In conclusion, we used IBM Watson to leverage published literature and semantic similarity to known ALS-RBPs find additional RBPs altered in ALS. This approach is a great addition to the usual candidate screening approaches, and can be used to sieve through hundreds of potential hits generated from -omics based experimental approaches and make literature-based rank-ordering of targets worthy of further validation studies. IBM Watson identified and we validated alterations in five RBPs out of seven RBPs previously unlinked to ALS, including novel alterations of RBMS3 within cerebellar interneurons.

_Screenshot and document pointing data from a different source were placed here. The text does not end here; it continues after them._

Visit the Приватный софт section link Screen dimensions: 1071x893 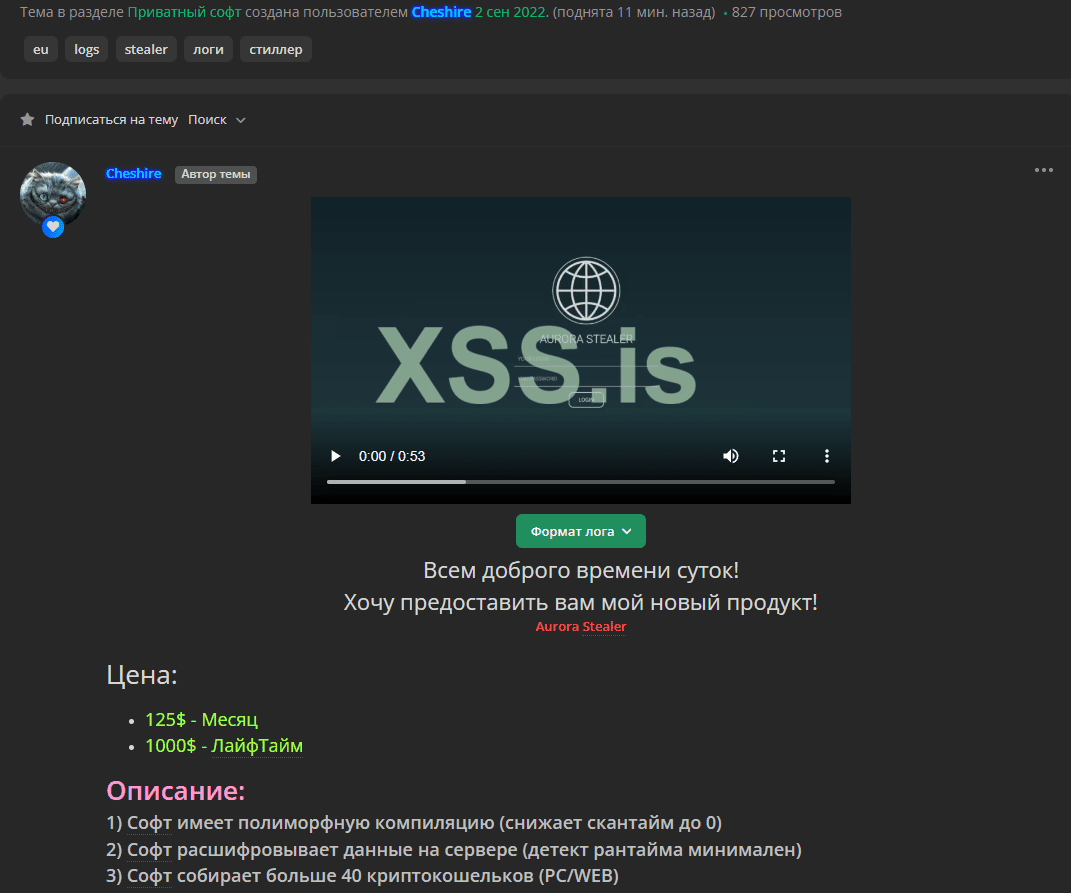click(x=185, y=11)
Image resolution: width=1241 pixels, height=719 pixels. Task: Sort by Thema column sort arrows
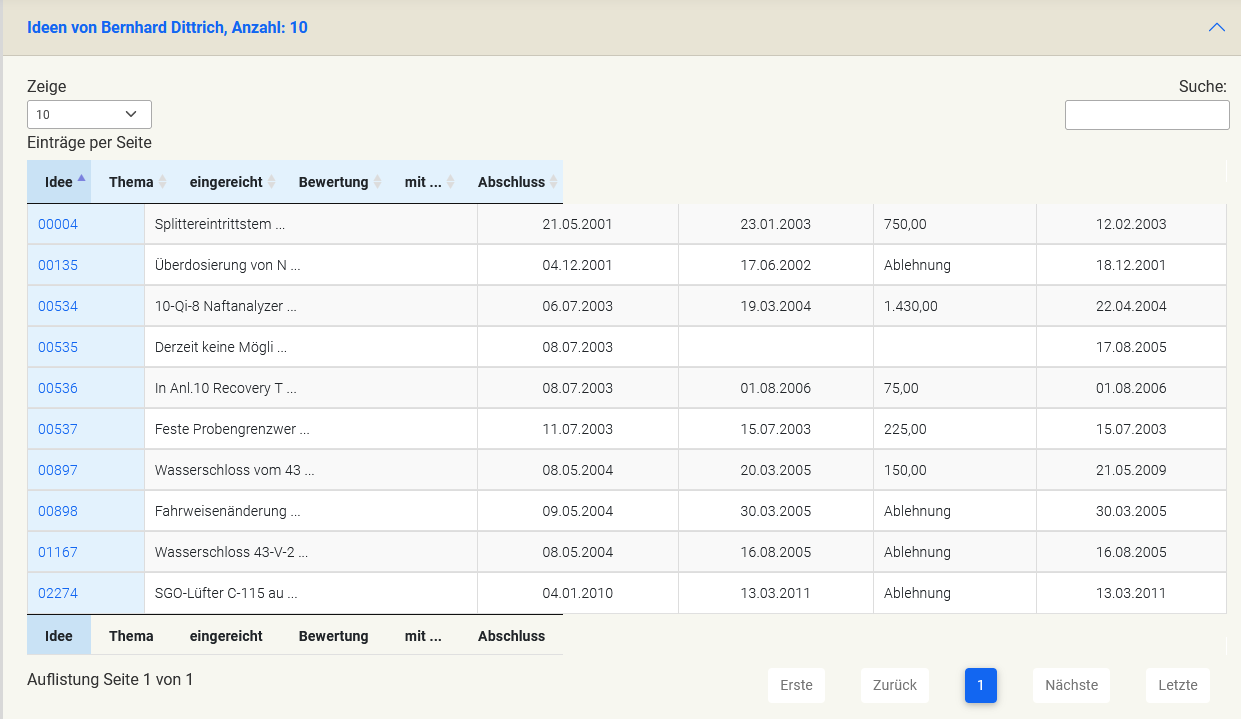(162, 182)
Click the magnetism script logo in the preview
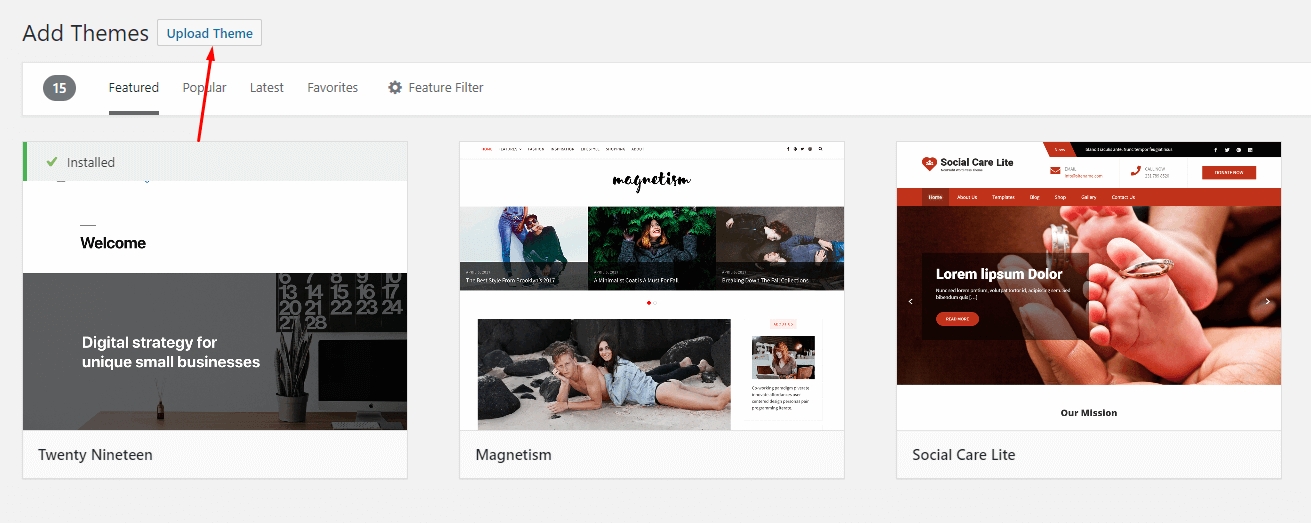 coord(651,181)
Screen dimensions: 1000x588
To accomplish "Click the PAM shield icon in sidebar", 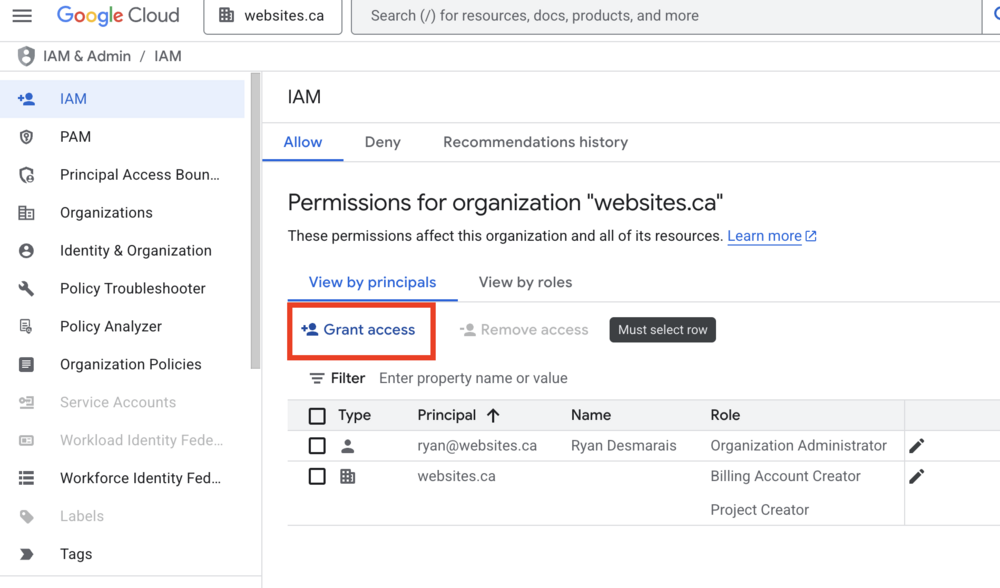I will [x=27, y=137].

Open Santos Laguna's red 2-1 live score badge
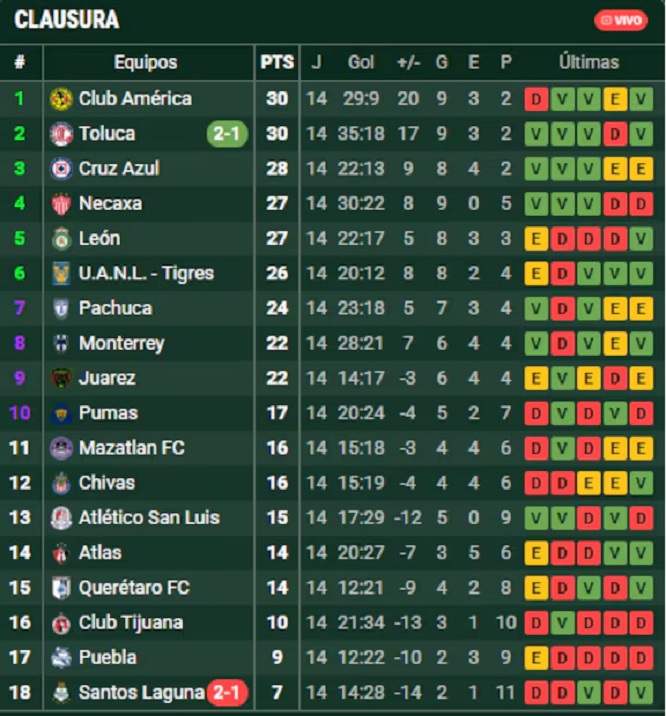pyautogui.click(x=227, y=693)
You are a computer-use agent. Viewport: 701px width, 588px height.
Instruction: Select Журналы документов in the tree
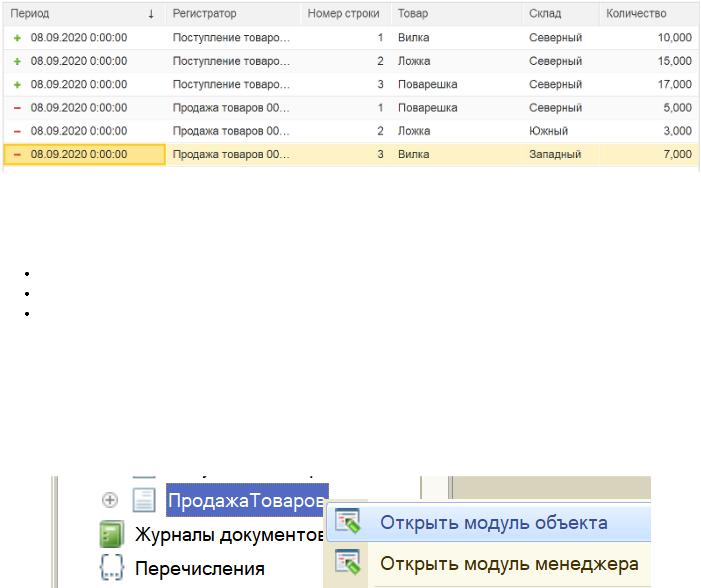pos(228,535)
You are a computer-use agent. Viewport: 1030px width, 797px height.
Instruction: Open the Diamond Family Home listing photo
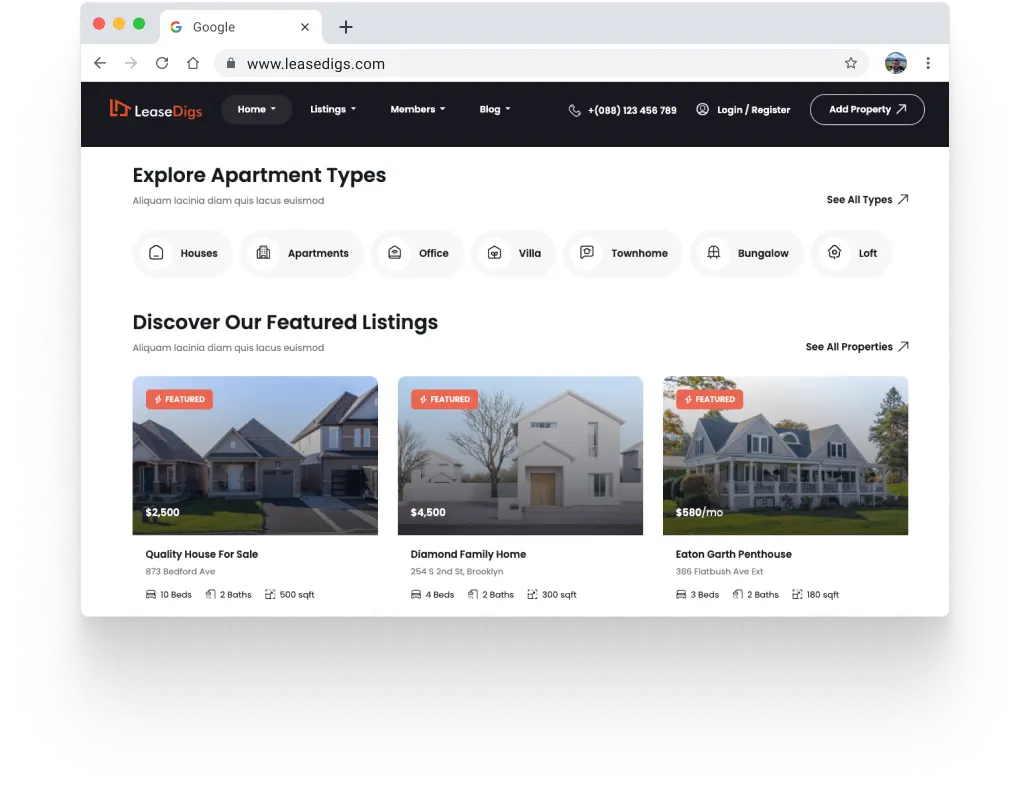coord(520,455)
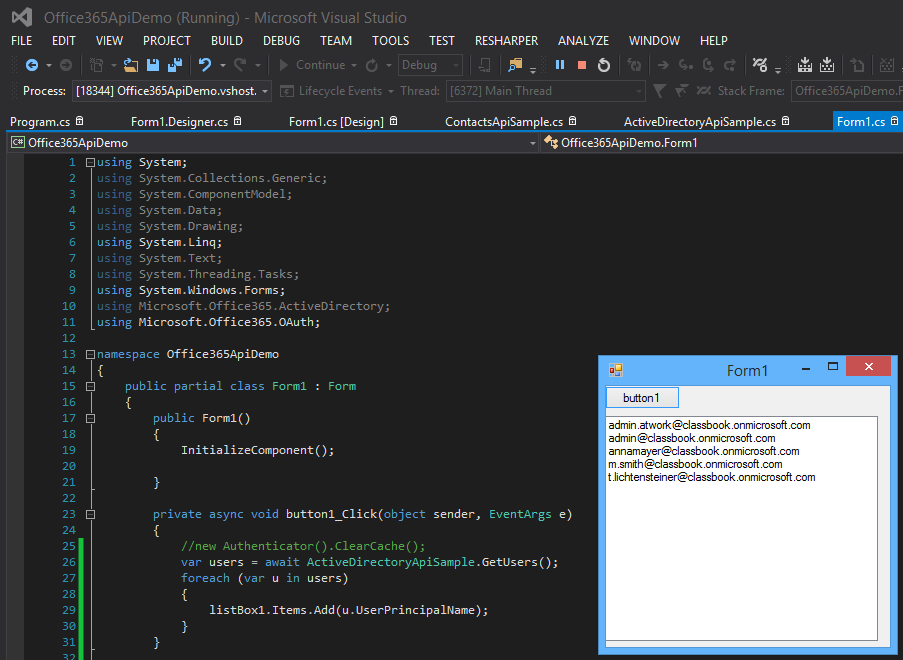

The top-ten list included three other RBPs that were previously associated with ALS (RBM45, SC-35 and MTHFSD), while RBPs ranked near the bottom of the list failed to exhibit changes in ALS. Further studies are required to determine if RBPs ranked high by Watson contain any genetic alterations that can be linked to ALS. The continued and future use of IBM Watson and other machine learning computing tools will likely accelerate scientific discovery in ALS and other complex neurological disorders.